Command to Reproduce
make compile

Problem:
The build command fails with the following errors:

ptxas /tmp/tmpxft_00007d26_00000000-5_blocksparse_hgemm_cn_op_gpu.compute_70.ptx, line 252; error   : Illegal modifier '.m8n32k16' for instruction 'wmma.mma'
ptxas /tmp/tmpxft_00007d26_00000000-5_blocksparse_hgemm_cn_op_gpu.compute_70.ptx, line 713; error   : Illegal modifier '.m8n32k16' for instruction 'wmma.mma'
ptxas /tmp/tmpxft_00007d26_00000000-5_blocksparse_hgemm_cn_op_gpu.compute_70.ptx, line 1186; error   : Illegal modifier '.m8n32k16' for instruction 'wmma.mma'
ptxas /tmp/tmpxft_00007d26_00000000-5_blocksparse_hgemm_cn_op_gpu.compute_70.ptx, line 1661; error   : Illegal modifier '.m8n32k16' for instruction 'wmma.mma'
ptxas fatal   : Ptx assembly aborted due to errors
Makefile:106: recipe for target 'build/blocksparse_hgemm_cn_op_gpu.cu.o' failed
make: *** [build/blocksparse_hgemm_cn_op_gpu.cu.o] Error 255

pip install blocksparse fails too and results in #7

@ThomasHagebols
Copy link

Hi Divyam,

First let me ask some details. Are you working in a virtual env or a conda env? If so activate that environment before compiling. Perform a make clean and a make compile afterward.

I can confirm that in many cases the pip install doesn't work. It seems to be highly dependent on your specific setup. So compiling yourself seems to be necessary in most cases.

First let me give some general advice. Currently the readme is out dated. There are some extra requirements you need to install which are not mentioned there

Python requirements:

  • Networkx

System requirements:
mpich : apt-get install mpich
Nvidia cudnn
Nvidia nccl

Your issue seems to be related with the fact that you are using compute_70 in CUDA 9. For some reason this didn't work in my case either. If you comment out the following lines your issues might be solved

 	-gencode=arch=compute_70,code=sm_70 \
 	-gencode=arch=compute_70,code=compute_70

Good luck

@divyam3897
Copy link
Author

divyam3897 commented Jan 18, 2019

Hi @ThomasHagebols

Thank you for your valuable comment, I agree that the README is outdated. To answer your question, I am working in a virtualenv, I had the system requirements fulfilled before and commenting the lines did help in succeeding the build.

However, if I run test/blocksparse_matmul_test.py after the build, it is back to #7 which from the discussion in #7 seems was fixed in the source but looks like it still exists?

@ThomasHagebols
Copy link

I'll make a pull request for the Readme and update the requirements in the setup file.

I have the same issue with failing tests. Unfortunately I don't have the expertise to fix those issues.

= = = = =

Extract the part of the build-failure thread between "First let me ask" and "in most cases.", inclusive. Rely on the thread alone.

(Stored data)
= = = = =

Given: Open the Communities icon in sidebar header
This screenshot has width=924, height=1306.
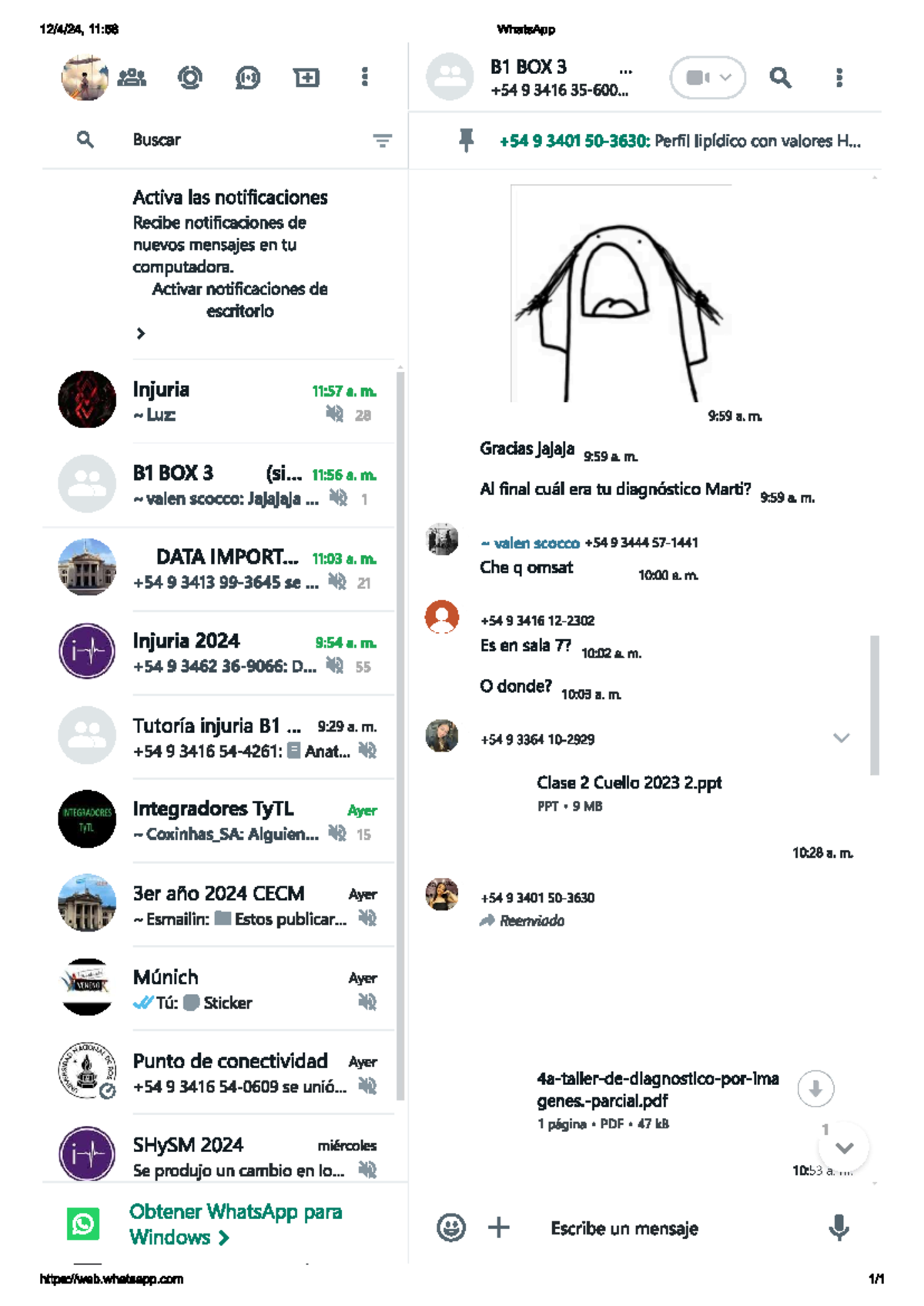Looking at the screenshot, I should (132, 77).
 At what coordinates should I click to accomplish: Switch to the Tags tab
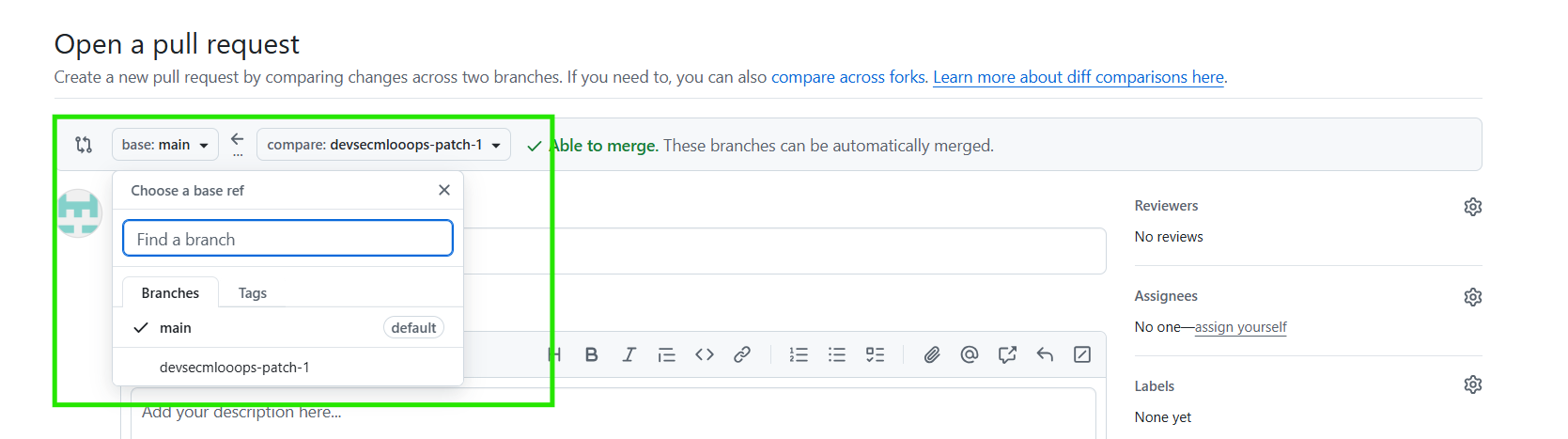252,293
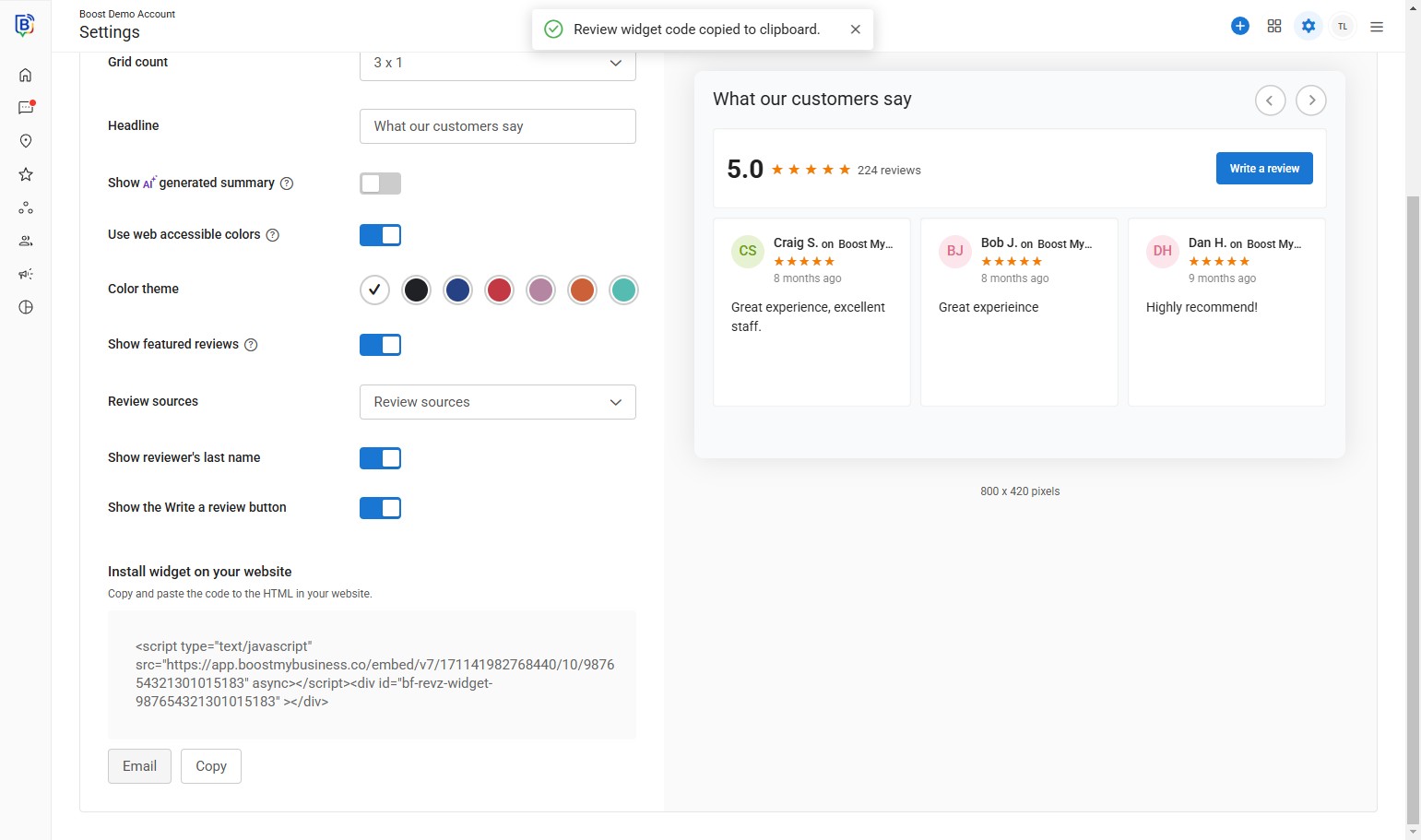Open the megaphone campaigns icon in sidebar
This screenshot has width=1421, height=840.
26,274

= = = = =

> _Task output_:
First let me ask some details. Are you working in a virtual env or a conda env? If so activate that environment before compiling. Perform a make clean and a make compile afterward.

I can confirm that in many cases the pip install doesn't work. It seems to be highly dependent on your specific setup. So compiling yourself seems to be necessary in most cases.